Brexit : l’Espagne inflige deux camouflets à Londres

Sur la souveraineté de Gilbratar ou sur l’indépendance de l’Ecosse, sujets autrefois gérés par l’Union européenne, le Brexit met en lumière la résurgence de conflits bilatéraux

LE MONDE | 03.04.2017 à 06h40 • Mis à jour le 03.04.2017 à 11h29 | Par Philippe Bernard (Londres, correspondant) et Sandrine Morel (Madrid, correspondance)

La ville de La Linea de la Concepcion, l’aéroport International de Gibraltar et son Rocher, le 14 setembre 2016.
La ville de La Linea de la Concepcion, l’aéroport International de Gibraltar et son Rocher, le 14 setembre 2016. JON NAZCA / REUTERS

Les premières salves consécutives au lancement officiel du Brexit par Theresa May, mercredi 29 mars, sont venues de là où la première ministre britannique ne les attendait pas : d’Espagne. Il n’a fallu que quelques jours pour que Madrid inflige coup sur coup deux camouflets au gouvernement britannique, l’un sur Gibraltar, l’autre sur l’Ecosse. Et qu’apparaisse la première conséquence délétère du Brexit : la résurgence des conflits bilatéraux, gérés jusqu’ici par l’Union européenne (UE), dans un contexte de nationalismes exacerbés.
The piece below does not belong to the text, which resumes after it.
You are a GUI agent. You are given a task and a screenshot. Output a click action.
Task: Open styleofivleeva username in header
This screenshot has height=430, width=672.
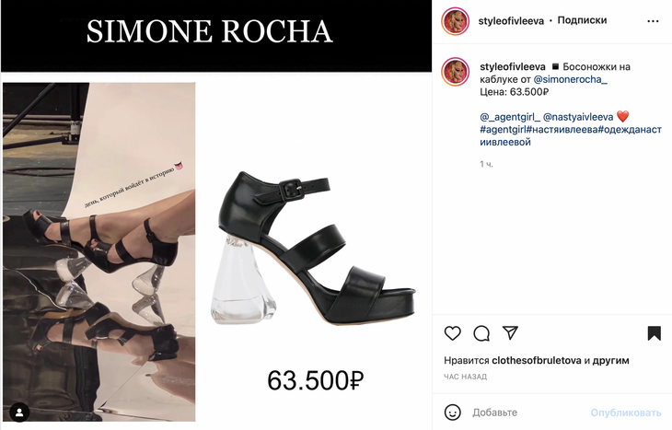click(x=511, y=20)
Le premier affront résulte d’une disposition de la feuille de route pour les négociations, publiée vendredi 31 mars par Bruxelles. Elle stipule que l’Espagne devra donner son feu vert pour qu’un accord commercial entre le Royaume-Uni et l’UE s’applique à Gibraltar, territoire britannique depuis 1713. Trois jours après que Mme May s’est prévalue d’un esprit « constructif, respectueux et de sincère coopération », le droit de veto accordé à Madrid sur le futur statut de Gibraltar, interprété comme un soutien à la revendication historique de l’Espagne sur le Rocher situé à son extrême pointe sud, a rendu furieux les conservateurs.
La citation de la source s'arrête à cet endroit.